Collected data entries
· · ·
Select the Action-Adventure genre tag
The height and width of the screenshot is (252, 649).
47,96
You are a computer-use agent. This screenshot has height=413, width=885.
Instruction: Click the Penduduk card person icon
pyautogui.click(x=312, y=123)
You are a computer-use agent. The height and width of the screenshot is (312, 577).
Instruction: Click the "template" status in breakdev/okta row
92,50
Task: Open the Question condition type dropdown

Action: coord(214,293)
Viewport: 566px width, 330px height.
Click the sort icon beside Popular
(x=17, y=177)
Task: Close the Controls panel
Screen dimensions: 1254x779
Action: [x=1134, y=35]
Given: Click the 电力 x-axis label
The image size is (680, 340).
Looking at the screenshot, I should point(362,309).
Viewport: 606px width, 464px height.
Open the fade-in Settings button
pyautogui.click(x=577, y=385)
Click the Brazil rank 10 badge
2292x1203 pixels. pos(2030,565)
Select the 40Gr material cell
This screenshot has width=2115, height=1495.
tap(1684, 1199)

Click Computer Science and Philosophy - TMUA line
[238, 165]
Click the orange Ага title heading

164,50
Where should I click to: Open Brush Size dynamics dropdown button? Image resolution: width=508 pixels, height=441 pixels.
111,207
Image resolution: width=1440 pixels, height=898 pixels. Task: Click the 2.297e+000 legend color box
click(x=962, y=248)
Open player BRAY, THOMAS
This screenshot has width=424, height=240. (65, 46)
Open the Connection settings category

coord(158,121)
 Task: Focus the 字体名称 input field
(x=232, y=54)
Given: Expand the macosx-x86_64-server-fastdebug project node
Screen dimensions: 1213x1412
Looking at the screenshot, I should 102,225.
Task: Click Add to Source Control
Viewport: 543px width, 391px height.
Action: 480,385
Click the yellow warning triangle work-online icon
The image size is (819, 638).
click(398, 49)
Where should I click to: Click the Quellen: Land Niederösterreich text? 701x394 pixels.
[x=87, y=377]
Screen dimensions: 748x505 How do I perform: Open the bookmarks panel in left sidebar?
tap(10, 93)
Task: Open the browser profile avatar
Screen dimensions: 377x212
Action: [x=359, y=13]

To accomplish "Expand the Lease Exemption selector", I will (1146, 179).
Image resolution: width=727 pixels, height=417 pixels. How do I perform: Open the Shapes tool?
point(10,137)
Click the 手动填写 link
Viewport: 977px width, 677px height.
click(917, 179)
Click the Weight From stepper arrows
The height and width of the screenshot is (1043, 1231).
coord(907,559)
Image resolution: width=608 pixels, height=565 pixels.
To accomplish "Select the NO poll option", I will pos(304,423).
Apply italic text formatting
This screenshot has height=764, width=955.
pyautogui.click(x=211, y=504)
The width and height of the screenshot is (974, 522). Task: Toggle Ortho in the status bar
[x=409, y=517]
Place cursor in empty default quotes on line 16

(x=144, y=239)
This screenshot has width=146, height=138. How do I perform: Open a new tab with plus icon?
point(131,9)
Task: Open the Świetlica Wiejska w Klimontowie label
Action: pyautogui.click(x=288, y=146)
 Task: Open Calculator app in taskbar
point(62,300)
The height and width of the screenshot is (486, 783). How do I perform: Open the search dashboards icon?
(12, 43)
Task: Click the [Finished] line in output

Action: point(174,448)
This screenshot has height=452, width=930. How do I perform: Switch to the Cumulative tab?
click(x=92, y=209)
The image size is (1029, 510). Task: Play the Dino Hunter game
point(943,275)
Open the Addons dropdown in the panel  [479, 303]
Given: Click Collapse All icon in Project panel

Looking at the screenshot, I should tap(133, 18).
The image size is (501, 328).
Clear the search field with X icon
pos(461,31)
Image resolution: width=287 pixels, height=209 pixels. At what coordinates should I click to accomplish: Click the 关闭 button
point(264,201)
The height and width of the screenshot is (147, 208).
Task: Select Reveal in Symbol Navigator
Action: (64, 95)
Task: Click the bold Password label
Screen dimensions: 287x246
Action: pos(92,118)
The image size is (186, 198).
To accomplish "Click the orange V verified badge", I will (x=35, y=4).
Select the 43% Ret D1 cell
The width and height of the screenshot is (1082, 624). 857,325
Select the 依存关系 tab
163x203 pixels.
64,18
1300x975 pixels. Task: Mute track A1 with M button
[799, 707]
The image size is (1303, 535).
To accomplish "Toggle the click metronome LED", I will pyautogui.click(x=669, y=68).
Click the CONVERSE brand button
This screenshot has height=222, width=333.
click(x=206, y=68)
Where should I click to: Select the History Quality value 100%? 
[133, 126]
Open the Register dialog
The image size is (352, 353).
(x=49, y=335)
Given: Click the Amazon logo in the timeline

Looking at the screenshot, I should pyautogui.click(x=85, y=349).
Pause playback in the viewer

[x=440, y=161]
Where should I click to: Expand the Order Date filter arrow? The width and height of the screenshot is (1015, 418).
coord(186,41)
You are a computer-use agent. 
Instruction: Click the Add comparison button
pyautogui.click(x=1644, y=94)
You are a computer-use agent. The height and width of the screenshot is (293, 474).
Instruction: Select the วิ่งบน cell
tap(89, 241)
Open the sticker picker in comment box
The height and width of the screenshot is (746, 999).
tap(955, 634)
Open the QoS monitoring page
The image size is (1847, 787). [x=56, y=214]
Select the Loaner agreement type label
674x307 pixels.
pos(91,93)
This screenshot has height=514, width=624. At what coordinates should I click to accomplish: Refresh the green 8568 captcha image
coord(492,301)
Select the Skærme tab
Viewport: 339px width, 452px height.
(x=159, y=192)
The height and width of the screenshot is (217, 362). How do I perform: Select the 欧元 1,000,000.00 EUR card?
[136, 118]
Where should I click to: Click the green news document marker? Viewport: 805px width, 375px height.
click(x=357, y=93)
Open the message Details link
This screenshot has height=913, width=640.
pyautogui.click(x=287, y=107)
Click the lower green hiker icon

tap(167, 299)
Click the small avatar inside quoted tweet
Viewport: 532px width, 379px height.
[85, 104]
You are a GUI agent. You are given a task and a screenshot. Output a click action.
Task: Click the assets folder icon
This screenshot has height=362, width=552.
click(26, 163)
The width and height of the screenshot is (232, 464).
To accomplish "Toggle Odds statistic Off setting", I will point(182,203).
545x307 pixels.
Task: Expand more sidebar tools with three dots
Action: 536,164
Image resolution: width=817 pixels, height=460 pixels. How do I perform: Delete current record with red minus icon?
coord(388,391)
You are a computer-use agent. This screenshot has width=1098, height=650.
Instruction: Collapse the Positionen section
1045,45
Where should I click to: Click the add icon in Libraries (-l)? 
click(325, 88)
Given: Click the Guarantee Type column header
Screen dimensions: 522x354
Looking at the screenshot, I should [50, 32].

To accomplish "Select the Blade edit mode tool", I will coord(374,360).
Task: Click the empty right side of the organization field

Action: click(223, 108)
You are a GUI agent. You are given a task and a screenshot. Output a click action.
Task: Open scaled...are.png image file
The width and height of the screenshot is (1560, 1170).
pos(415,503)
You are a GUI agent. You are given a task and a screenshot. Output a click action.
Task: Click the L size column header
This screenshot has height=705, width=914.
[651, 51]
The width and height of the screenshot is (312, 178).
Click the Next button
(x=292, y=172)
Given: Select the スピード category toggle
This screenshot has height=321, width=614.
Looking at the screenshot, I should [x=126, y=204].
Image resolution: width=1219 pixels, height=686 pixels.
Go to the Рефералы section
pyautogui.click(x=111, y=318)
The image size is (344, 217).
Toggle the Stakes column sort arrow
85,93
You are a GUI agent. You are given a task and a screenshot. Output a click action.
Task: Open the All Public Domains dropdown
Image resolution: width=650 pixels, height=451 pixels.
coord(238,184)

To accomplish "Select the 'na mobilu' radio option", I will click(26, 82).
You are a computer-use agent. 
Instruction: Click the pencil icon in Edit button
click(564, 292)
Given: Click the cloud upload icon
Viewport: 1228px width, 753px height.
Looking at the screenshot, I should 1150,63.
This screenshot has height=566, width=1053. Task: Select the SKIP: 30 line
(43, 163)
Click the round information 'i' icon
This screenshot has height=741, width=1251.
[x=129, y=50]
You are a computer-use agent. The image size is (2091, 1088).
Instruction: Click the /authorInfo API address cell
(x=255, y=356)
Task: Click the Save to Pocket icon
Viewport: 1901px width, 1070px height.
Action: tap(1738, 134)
· · ·
* **Brief**
Please return the lines above from the line with "Select the 43% Ret D1 cell" up to and including the line with "will pyautogui.click(x=669, y=68).", copied word for word.

* **Problem solution**
Select the 43% Ret D1 cell
The width and height of the screenshot is (1082, 624). 857,325
Select the 依存关系 tab
163x203 pixels.
64,18
1300x975 pixels. Task: Mute track A1 with M button
[799, 707]
The image size is (1303, 535).
To accomplish "Toggle the click metronome LED", I will pyautogui.click(x=669, y=68).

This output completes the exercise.